-- DATA EXCERPTS follows --

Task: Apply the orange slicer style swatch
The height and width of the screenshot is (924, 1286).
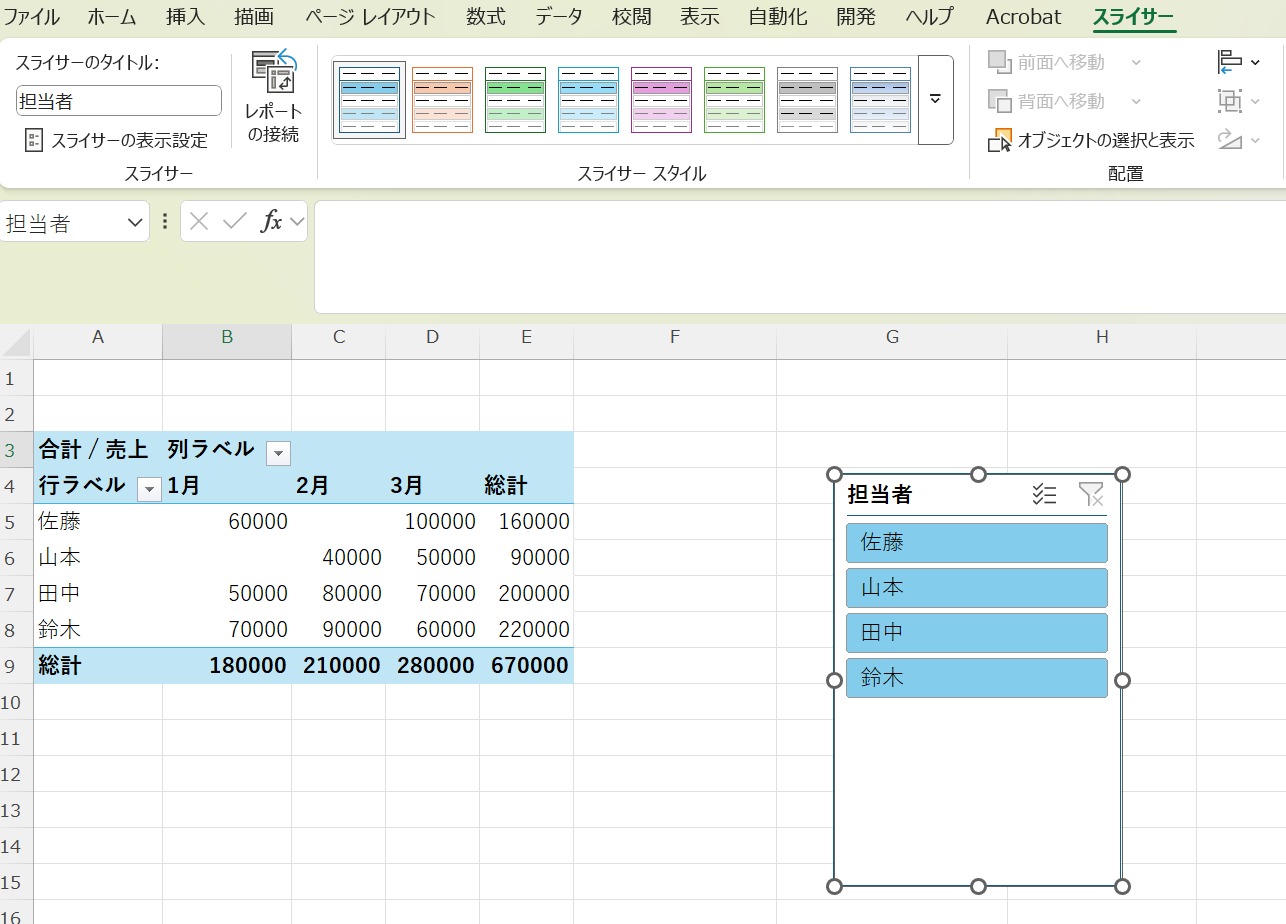Action: point(442,100)
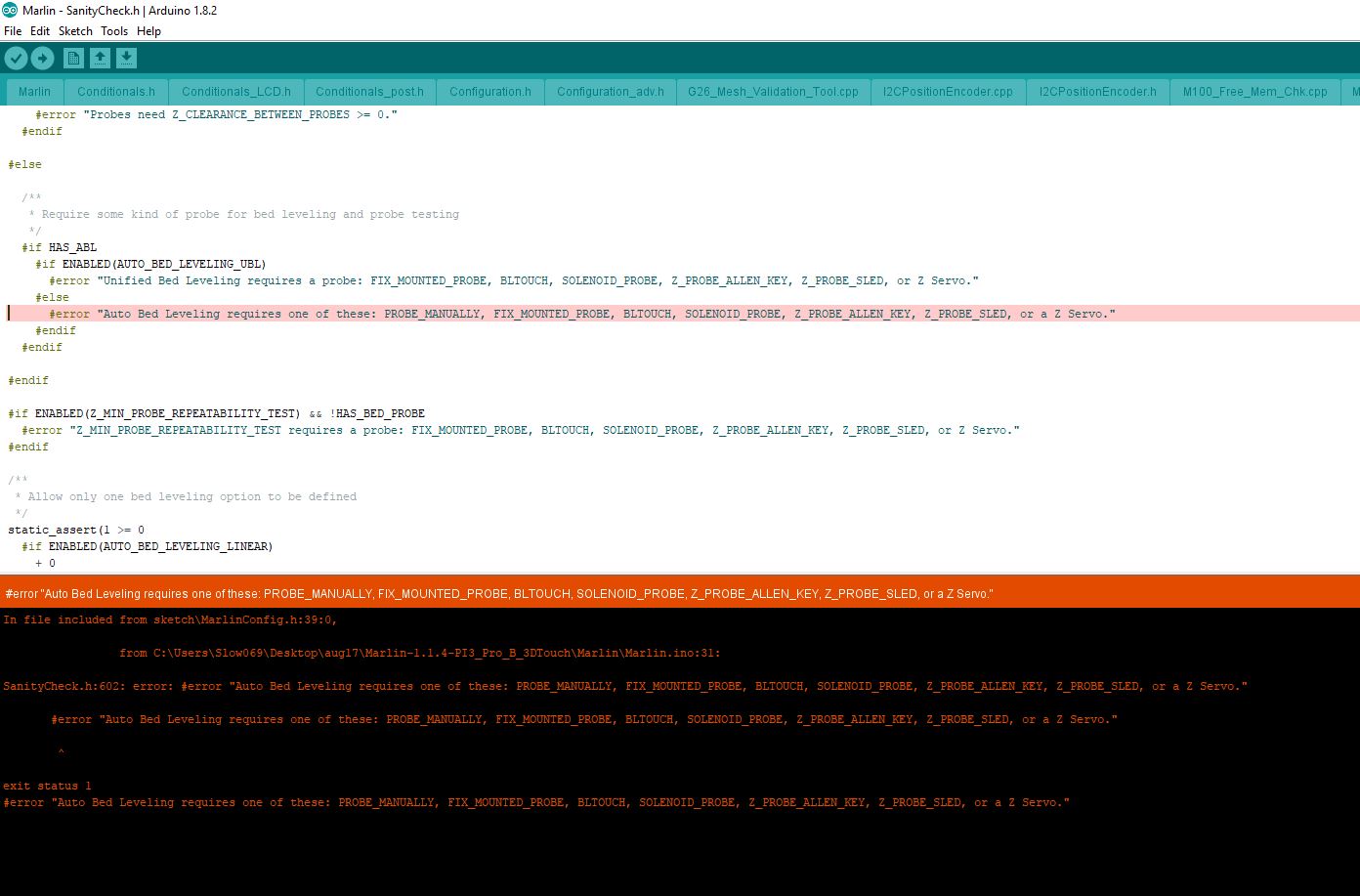Open the Sketch menu
Screen dimensions: 1360x896
click(x=75, y=31)
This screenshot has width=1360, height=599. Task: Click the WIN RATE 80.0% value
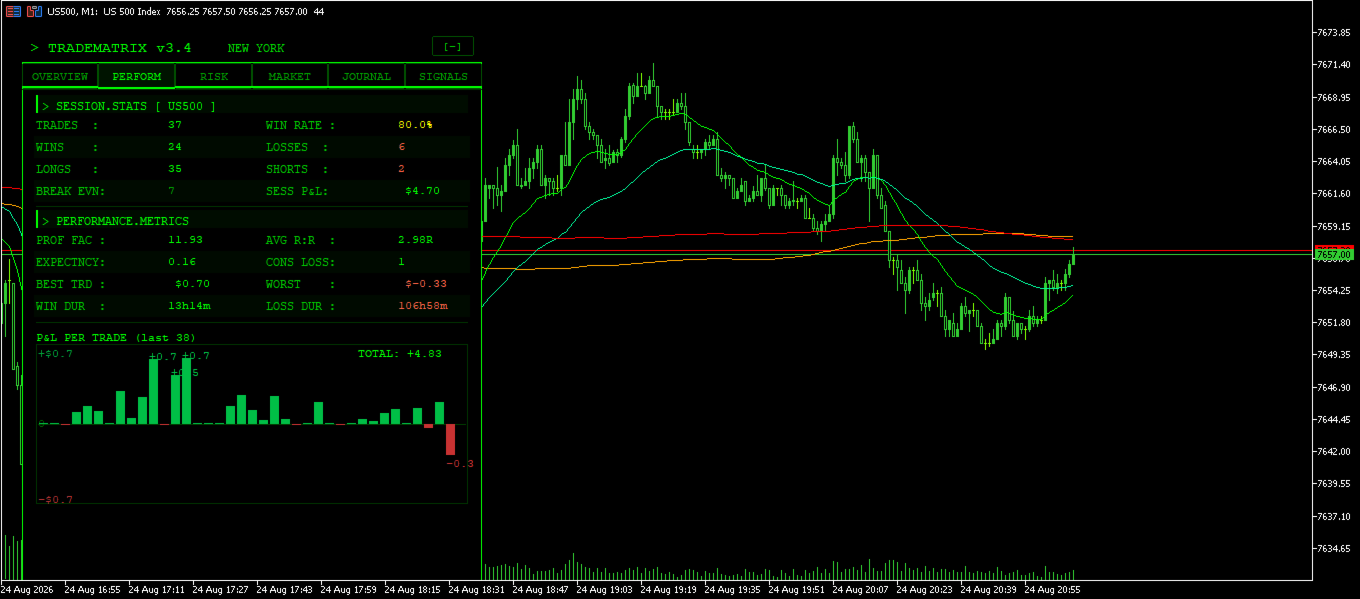click(415, 125)
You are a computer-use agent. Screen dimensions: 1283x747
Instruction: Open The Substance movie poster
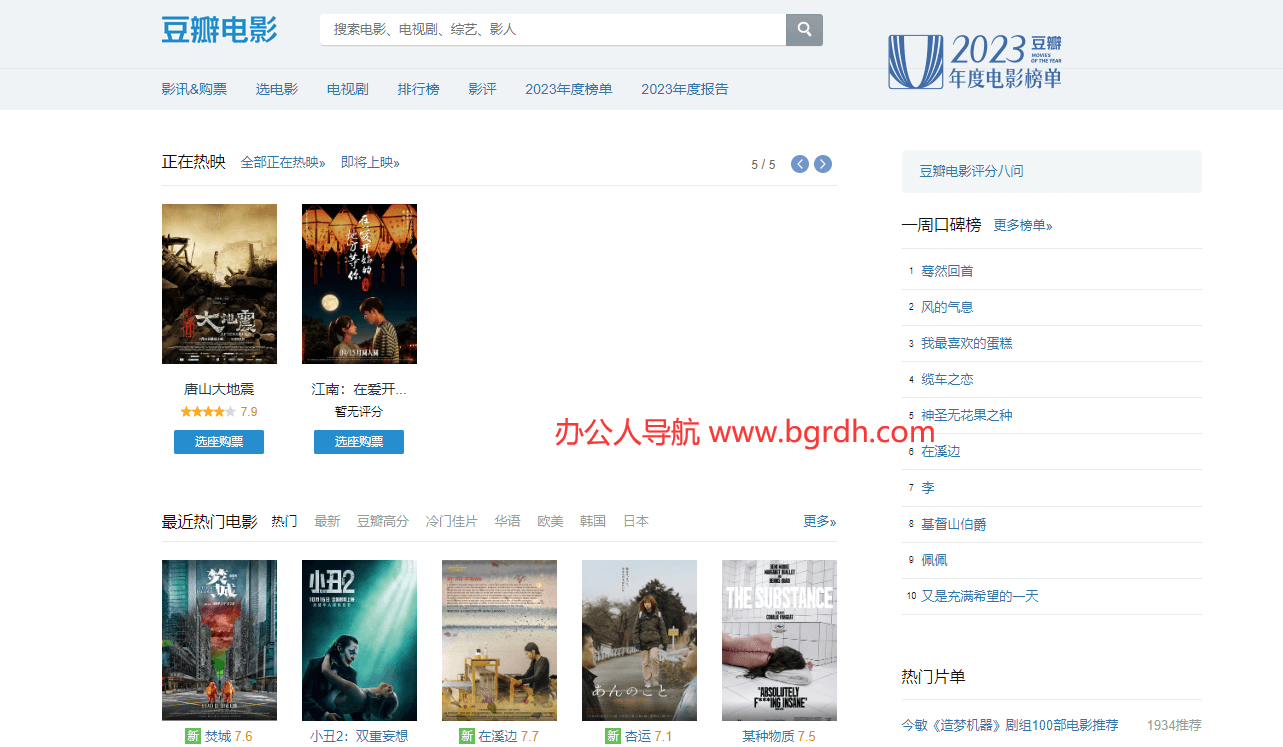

-- DATA EXCERPTS concluded --

▶ [PROBLEM REQUIREMENTS] Make a verbatim copy of all the entries and strip out the pictures.

▶ [SOLUTION FOR THIS PROBLEM]
Task: Apply the orange slicer style swatch
The height and width of the screenshot is (924, 1286).
Action: point(442,100)
Open the Sketch menu
Screen dimensions: 1360x896
click(x=75, y=31)
This screenshot has width=1360, height=599. Task: Click the WIN RATE 80.0% value
click(415, 125)
You are a computer-use agent. Screen dimensions: 1283x747
Instruction: Open The Substance movie poster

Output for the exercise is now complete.